Why, we might ask, the sense of guilt? It’s a natural enough reaction to the end of a relationship, especially in difficult circumstances. We don’t know exactly what happened here, so it may not be as simple as the singer walking out on their lover, unable anymore to cope with their mental illness. But there have been hints that their feelings to their lover contained a certain amount of frustration. Consider the second verse:

            I try to stay awake
            But it’s fifty-eight hours
            Since that I last slept with you

How to interpret these lines depends entirely on what you take the phrase “slept with you” to mean. It could be literal, and so the fifty-eight hours suggest a distance between the lovers, with the singer’s fatigue suggesting that they are on some level unable to sleep without their lover. But a darker possibility emerges if you take “slept with you” to be a euphemistic reference to sex. In that case, the singer is mourning the lack of sexual contact. Without that, they find it difficult to stay awake – difficult to be there for their lover, perhaps even to care.

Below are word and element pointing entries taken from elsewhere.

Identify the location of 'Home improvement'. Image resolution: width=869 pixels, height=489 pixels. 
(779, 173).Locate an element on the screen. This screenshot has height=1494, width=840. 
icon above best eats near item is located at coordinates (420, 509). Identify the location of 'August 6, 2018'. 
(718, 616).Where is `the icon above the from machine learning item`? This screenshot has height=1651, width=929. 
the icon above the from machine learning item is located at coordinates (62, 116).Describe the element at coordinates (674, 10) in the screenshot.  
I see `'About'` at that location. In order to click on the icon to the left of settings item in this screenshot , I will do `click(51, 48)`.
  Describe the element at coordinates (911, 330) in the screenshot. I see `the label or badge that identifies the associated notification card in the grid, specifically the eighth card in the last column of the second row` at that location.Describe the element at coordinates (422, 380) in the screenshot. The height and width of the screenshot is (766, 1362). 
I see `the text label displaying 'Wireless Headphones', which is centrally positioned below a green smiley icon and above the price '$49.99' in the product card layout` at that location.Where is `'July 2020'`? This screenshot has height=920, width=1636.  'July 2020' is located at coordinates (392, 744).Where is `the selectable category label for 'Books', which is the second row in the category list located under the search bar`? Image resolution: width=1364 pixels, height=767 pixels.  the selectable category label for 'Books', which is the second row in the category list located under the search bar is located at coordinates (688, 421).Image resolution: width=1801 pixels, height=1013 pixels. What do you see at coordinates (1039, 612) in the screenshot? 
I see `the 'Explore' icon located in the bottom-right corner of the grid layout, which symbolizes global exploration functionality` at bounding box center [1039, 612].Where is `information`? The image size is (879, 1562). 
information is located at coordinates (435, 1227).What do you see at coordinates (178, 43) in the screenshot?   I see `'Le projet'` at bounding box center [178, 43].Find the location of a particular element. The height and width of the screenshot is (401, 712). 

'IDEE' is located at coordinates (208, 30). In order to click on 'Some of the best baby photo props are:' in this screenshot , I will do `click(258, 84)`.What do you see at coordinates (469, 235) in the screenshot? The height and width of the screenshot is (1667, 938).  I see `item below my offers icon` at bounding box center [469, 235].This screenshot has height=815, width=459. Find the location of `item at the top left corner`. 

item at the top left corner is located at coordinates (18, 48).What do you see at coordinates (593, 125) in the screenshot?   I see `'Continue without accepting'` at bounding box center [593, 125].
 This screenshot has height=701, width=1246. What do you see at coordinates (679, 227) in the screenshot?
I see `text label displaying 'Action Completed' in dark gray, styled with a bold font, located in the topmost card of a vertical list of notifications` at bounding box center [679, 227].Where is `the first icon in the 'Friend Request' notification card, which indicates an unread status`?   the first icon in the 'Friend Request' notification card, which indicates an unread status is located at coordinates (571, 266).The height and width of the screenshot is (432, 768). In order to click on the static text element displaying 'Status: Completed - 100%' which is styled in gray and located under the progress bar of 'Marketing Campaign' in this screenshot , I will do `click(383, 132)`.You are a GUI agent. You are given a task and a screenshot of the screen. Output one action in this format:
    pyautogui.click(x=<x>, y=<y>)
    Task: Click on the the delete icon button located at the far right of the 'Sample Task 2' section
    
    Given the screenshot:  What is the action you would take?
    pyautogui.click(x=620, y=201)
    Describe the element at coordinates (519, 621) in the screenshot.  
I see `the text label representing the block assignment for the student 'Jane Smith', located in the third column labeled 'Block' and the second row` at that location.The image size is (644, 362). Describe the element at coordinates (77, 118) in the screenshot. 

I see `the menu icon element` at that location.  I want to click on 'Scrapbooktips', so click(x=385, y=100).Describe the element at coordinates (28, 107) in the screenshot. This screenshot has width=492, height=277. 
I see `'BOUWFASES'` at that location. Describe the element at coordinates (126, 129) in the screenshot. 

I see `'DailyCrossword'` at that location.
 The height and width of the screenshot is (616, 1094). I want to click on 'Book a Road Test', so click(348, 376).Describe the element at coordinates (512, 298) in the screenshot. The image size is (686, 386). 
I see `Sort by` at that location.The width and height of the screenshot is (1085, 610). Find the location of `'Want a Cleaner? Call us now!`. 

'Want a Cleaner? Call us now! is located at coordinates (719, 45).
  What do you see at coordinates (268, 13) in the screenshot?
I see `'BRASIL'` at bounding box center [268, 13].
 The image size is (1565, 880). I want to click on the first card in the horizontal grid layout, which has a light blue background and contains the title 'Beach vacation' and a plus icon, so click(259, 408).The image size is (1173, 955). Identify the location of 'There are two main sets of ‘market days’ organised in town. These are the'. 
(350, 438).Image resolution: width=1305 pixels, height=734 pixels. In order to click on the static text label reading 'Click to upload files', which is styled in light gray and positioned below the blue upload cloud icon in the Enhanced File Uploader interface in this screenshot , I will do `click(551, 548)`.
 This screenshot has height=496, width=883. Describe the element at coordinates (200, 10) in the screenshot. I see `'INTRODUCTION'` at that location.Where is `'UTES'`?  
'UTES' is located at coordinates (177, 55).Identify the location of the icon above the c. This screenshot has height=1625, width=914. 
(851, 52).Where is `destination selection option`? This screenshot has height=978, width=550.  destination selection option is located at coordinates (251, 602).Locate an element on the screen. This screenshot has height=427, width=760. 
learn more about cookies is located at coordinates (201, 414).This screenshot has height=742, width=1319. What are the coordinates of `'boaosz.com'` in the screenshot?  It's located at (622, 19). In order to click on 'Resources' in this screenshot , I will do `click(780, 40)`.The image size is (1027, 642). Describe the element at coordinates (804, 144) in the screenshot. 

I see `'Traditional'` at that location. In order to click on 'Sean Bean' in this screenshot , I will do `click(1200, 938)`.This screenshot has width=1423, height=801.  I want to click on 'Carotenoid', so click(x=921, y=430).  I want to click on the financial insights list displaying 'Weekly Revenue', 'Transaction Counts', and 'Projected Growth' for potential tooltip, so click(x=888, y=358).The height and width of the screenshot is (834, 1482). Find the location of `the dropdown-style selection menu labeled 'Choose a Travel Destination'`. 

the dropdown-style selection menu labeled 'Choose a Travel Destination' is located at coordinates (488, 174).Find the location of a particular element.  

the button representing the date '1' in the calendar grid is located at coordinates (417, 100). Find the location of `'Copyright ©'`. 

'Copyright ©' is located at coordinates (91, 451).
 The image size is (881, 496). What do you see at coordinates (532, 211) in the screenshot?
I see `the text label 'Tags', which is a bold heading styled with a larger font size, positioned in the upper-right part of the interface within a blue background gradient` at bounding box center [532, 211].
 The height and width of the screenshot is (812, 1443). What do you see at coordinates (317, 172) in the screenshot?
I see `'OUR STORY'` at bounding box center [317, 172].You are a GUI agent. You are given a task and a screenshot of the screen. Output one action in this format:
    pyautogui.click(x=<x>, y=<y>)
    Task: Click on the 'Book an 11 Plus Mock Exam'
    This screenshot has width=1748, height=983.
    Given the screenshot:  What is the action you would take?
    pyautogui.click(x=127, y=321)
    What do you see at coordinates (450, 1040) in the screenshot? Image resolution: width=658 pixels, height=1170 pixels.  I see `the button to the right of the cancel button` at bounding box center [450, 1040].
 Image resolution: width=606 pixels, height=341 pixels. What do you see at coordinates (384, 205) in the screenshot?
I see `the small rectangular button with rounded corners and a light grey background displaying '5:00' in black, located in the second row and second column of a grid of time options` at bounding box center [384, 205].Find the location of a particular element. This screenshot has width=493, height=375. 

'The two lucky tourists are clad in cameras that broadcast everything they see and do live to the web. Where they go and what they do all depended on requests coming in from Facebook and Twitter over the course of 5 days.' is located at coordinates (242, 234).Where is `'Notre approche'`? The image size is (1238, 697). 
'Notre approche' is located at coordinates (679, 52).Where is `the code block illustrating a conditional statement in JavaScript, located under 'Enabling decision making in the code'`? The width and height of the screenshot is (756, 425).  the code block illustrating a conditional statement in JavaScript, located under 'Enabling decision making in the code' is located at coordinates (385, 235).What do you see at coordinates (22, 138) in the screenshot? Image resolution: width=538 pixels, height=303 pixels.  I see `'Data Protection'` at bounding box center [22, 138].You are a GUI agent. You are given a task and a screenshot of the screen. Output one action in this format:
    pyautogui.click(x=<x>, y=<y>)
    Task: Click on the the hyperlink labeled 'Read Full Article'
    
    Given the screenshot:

And maybe this accounts for the guilt. Maybe, after all, they just weren’t a very good partner.

 

[1] The idea of being an alien who is vaguely out-of-place in human society is a common, even fairly clichéd, way for neurodivergent people to describe their experiences. I have no data to back this up, but anecdotally I rather suspect that Radiohead are one of those bands who appeal disproportionately to neurodivergent people.